同居していた母親の遺体を自宅で4年近く放置して遺棄し、さらに母親の年金などをだまし取った罪に問われている56歳の男の裁判で、検察官は懲役3年を求刑、弁護人は執行猶予を求めました。

起訴内容によりますと、東洋町の無職松吉健一被告(56)は、2019年1月ごろから2022年12月まで、死亡した母親の遺体を自宅で遺棄した罪と、
母親に支給される年金と給付金、およそ200万円を不正に受給してだましとった罪に問われています。
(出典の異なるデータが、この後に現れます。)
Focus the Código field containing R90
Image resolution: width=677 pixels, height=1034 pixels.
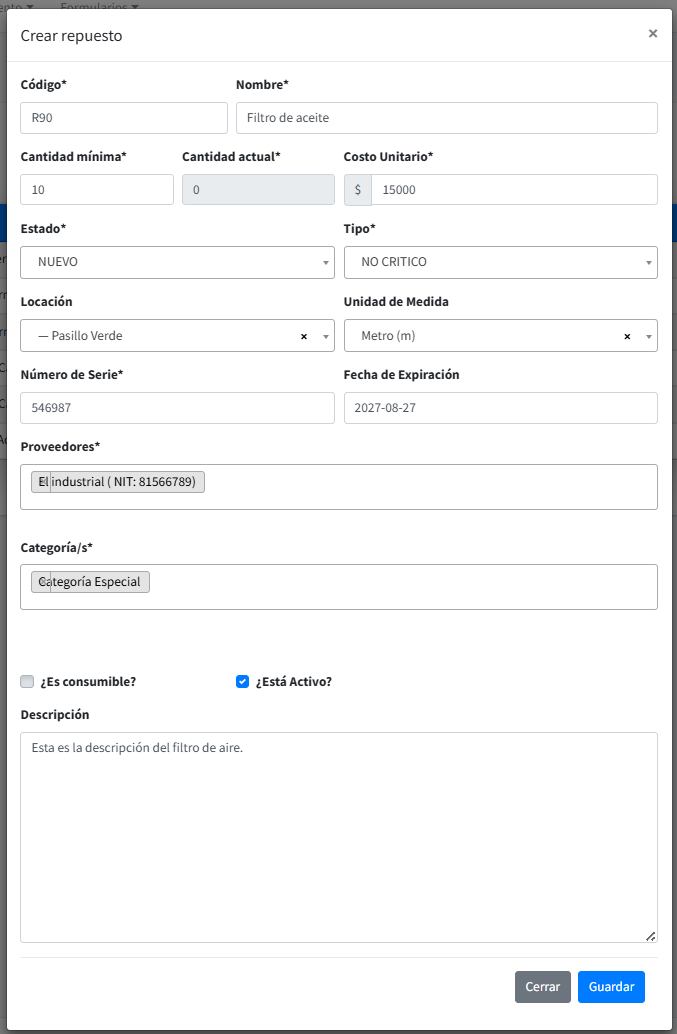tap(124, 118)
きょうの裁判で松吉被告は、「生活の収入源が母親の年金だった。母が亡くなった時は『葬式に金がかかる』と思い、お金がなかったので誰にも連絡できなかった。
不正受給については『いつかはバレるな』と思っていた」と証言しました。

検察官は、「母親の遺体がゴミに埋もれて白骨化していた」とし、「“ゴミ屋敷”ともいえる中で遺体を放置し、死者への畏敬の念は感じられない。
不正受給の動機も身勝手だ」と述べ、懲役3年を求刑しました。

一方、弁護人は、「事件の根本的な要因は、被告が、母親の年金を唯一の収入源としてよりどころにしていたこと。
犯行の動機も『生活費を確保すること』で酌量の余地はある」として、執行猶予付きの判決を求めました。

判決は来月16日(火)に言い渡されます。